Z: One of the aspects of your book that I find so striking is how out-of-time it seems. The   stories are set much later than one would think. To me, they read as the stories my late mother told me of growing up in La Puente in the early Sixties, and as my mother explained it to me, what we think of as the Sixties, of the counterculture, never really took hold in her part of the San Gabriel Valley. Your stories have characters that have seemed to have missed that bus, too, and its accompanying new ways of thinking about and understanding life. Would you agree?

LM: That’s a really perceptive reading, Oscar. Many of these stories seem set in the Sixties, because I was set in the Sixties. Nearly all the events that I fictionalized from my high school years, particularly “Con Safos Rifa” and “Huevos,” definitely took place in the Sixties—I graduated from Pater Noster (locally tagged as “Paddy Nasty”) in 1964. Originally, Shaky Town was to cover 50 years in the life of a neighborhood. But once I started to rewrite, some stories got cut and the title novella took precedence. The events in the novella took place mainly in the 1980s. Priests had been abusing altar boys for decades before that, but the ‘80s was when it surfaced and when the Church had to address (as vaguely as possible) the issue. Once I decided to concentrate on that decade it made sense to limit the scope. The later stories, particularly “A Curse on Chavez Ravine” and “Last Dance,” extend into the ’90s and “Ride the Black Horse” actually takes place in an undetermined future.  But yeah, the mood, like the writer, was formed in the 1960s.

● **Listing**
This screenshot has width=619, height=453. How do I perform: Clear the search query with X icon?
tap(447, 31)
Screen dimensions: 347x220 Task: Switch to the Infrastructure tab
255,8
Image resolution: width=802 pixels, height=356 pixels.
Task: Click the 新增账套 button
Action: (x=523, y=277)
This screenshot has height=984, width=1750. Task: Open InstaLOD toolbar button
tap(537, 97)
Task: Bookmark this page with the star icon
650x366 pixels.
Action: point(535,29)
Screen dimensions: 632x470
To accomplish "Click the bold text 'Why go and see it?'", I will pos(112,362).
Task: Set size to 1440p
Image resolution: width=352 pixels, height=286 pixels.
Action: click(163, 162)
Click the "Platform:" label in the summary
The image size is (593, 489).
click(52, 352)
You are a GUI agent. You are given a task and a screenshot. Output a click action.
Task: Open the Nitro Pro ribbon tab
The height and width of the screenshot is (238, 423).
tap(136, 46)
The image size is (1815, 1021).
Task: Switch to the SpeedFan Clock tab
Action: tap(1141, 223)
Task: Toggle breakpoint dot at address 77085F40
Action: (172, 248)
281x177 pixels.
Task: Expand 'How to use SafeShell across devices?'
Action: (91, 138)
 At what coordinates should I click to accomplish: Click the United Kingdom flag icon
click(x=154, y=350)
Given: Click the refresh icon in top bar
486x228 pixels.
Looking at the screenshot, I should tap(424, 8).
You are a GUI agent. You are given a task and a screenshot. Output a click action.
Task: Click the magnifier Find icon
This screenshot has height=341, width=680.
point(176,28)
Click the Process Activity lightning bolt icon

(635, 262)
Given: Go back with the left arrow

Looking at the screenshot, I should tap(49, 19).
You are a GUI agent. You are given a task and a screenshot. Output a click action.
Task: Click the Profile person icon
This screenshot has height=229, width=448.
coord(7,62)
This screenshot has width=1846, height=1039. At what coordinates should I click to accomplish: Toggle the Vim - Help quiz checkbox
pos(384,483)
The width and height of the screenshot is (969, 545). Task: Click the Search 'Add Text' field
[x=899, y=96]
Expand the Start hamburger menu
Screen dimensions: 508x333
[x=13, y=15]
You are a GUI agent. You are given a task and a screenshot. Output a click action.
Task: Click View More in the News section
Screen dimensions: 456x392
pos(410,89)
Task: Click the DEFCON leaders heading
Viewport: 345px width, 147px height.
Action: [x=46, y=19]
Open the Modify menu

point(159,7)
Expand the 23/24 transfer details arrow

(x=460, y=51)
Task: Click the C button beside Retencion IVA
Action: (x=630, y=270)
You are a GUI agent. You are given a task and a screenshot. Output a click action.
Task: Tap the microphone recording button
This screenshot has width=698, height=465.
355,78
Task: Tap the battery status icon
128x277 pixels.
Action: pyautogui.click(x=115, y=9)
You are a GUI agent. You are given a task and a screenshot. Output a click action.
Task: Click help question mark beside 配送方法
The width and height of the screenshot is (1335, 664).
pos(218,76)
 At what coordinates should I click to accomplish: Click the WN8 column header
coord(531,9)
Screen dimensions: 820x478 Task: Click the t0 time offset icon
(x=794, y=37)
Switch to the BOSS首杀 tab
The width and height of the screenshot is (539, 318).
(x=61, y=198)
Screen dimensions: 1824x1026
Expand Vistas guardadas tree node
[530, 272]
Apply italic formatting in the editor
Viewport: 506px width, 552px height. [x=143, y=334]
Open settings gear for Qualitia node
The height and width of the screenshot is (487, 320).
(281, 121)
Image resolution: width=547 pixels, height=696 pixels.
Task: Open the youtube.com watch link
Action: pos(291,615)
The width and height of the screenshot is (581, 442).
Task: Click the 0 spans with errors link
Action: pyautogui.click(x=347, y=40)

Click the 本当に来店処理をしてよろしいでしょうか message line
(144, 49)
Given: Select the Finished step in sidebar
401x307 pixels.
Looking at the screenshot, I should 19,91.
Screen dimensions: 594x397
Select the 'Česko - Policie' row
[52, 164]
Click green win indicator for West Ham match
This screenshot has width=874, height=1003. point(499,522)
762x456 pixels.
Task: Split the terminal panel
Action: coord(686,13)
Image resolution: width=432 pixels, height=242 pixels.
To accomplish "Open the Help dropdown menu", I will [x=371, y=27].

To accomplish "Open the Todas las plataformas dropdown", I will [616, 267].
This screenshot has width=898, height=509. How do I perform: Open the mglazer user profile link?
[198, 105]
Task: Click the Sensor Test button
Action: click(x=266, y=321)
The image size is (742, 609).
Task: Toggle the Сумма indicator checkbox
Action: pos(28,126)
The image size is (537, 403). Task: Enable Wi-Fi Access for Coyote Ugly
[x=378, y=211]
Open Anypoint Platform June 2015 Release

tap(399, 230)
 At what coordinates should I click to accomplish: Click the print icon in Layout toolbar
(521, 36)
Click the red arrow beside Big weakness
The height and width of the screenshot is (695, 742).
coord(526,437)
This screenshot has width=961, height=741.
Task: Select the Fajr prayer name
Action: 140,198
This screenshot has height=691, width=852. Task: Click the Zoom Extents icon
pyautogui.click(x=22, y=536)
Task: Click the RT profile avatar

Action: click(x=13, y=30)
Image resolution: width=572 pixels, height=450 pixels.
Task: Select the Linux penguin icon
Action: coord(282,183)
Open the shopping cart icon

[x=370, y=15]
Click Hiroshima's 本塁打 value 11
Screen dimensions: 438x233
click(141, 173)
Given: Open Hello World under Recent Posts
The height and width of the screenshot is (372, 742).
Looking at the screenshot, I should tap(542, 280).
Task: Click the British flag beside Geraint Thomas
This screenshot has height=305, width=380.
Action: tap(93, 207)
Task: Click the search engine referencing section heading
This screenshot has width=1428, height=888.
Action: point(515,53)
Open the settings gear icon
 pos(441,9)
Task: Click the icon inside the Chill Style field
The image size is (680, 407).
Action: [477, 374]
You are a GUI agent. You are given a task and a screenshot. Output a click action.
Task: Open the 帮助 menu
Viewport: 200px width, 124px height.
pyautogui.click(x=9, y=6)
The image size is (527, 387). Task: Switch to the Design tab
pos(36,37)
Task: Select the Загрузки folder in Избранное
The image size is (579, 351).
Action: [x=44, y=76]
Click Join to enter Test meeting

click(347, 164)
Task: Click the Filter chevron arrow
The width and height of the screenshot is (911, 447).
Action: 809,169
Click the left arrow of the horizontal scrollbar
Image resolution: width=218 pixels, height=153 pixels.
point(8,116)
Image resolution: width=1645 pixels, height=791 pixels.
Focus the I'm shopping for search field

● **Exercise instructions**
a - Extract every line of the records that contains the string "perform", treating case as significant.
b - Resume the interview about Shaky Town and the Sixties, starting right after its final sentence.

● **Answers given**
a -
This screenshot has width=619, height=453. How do I perform: Clear the search query with X icon?
This screenshot has width=898, height=509. How do I perform: Open the mglazer user profile link?

b -
As with your mother’s experience, the Cultural Revolution bypassed Shaky Town, the same way it did La Puente. That was for college kids, which made no sense, because we were the boys who got to fight that war. The names of two of my classmates, out of a graduating class of 99, are chiseled into the black wall, at least three others disappeared, and two came back from Vietnam pretty much wrecked for life.  The other thing, when you have to work full time, you can’t really afford to experiment with life-altering drugs. Hard to expand your consciousness when you need to remember to set the alarm clock for five. If you have kids to support you can’t afford the risk.

Z: Could you talk about the casualness of violence? Reading “Shaky Town” was yet another reminder of how it’s a miracle one avoids grievous harm—physical and mental—growing up in lower-middle-class America. I think of my own adolescence of where just walking down to 7-Eleven with buddies could easily lead to vicious fist fights with strangers on the sidewalk. Dismayingly, at the time that all seemed like “normal” and thus unremarkable turns of events.

LM: I know that some of my more sheltered readers may think I was exaggerating or sensationalizing the violence, but that’s really the way it was. Something shouted from a passing car could get you killed. Usually it was territorial, which was beyond stupid, because the boys who were defending their turf, usually didn’t own a square inch of it.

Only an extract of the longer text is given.